Gossamer Forum
Home : Products : Gossamer Links : Development, Plugins and Globals :

Using INNER JOIN to duplicate CatLinks

Quote Reply
Using INNER JOIN to duplicate CatLinks
I need to adjust the INNER JOIN below so I can select links within a certain category.
I really want "at category and below", but will settle for in category for starts.

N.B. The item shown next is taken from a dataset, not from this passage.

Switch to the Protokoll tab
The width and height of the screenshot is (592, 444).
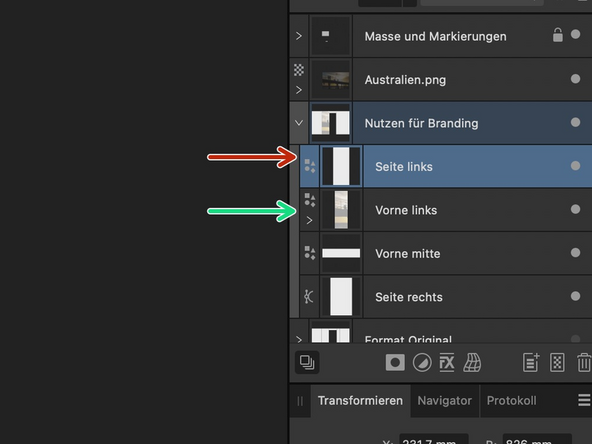tap(511, 401)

Here's my perfectly working Distance SELECT.
Code:
my $code = "
SELECT ".$DB->prefix."Links.*, o.*, ".$DB->prefix."ZCS_Countries.ZCS_Country,
(".$earth_radius." * (2 * ASIN(SQRT(
POWER(SIN(((z.ZCS_Latitude-o.ZCS_Latitude)*0.017453293)/2),2) +
COS(z.ZCS_Latitude*0.017453293) *
COS(o.ZCS_Latitude*0.017453293) *
POWER(SIN(((z.ZCS_Longitude-o.ZCS_Longitude)*0.017453293)/2),2)
)))) AS Distance

FROM ".$DB->prefix."ZipCodes z,
".$DB->prefix."ZipCodes o

INNER JOIN ".$DB->prefix."Links ON o.ZCS_ZipCode = ".$DB->prefix."Links.".$opts->{'links_zipcode_col'}."
INNER JOIN ".$DB->prefix."ZCS_Countries ON o.ZCS_CC = ".$DB->prefix."ZCS_Countries.ZCS_CC

WHERE z.ZCS_ZipCode = ".$query."
GROUP BY Distance SORT_ORDER, Distance having Distance <= ".$dist
;

$code =~ s/SORT_ORDER/$sort_order/;
my $zipdb = $DB->table('ZipCodes') || print $GT::SQL::error;
my $zip_sth = $zipdb->prepare($code) || print "Unable to PREPARE query - ".$GT::SQL::error;
$zip_sth->execute () || print "Unable to EXECUTE query - ".$GT::SQL::error;

I need help with the code colored red. I have simplified the JOIN's by removing the db prefix for easier reading.
Code:
my $code = "
SELECT Links.*, o.*, ZCS_Countries.ZCS_Country, CatLinks.CategoryID,
(".$earth_radius." * (2 * ASIN(SQRT(
POWER(SIN(((z.ZCS_Latitude-o.ZCS_Latitude)*0.017453293)/2),2) +
COS(z.ZCS_Latitude*0.017453293) *
COS(o.ZCS_Latitude*0.017453293) *
POWER(SIN(((z.ZCS_Longitude-o.ZCS_Longitude)*0.017453293)/2),2)
)))) AS Distance

FROM ZipCodes z,
ZipCodes o

INNER JOIN Links ON o.ZCS_ZipCode = Links.".$opts->{'links_zipcode_col'}."
INNER JOIN ZCS_Countries ON o.ZCS_CC = ZCS_Countries.ZCS_CC

INNER JOIN CatLinks ON Links.ID = CatLinks.LinkID

WHERE z.ZCS_ZipCode = ".$query." AND CatLinks.CategoryID = ".$catid."
GROUP BY Distance SORT_ORDER, Distance having Distance <= ".$dist
;

I am not sure if I add the AND CatLinks.CategoryID = ".$catid." to the WHERE clause, or if I just do the JOIN so that each link returned in the results has a catid joined to it. Then while looping through results just qualify for catid.

[edit]
I guess I should ask a question...
How do I imitate CatLinks via an INNER JOIN?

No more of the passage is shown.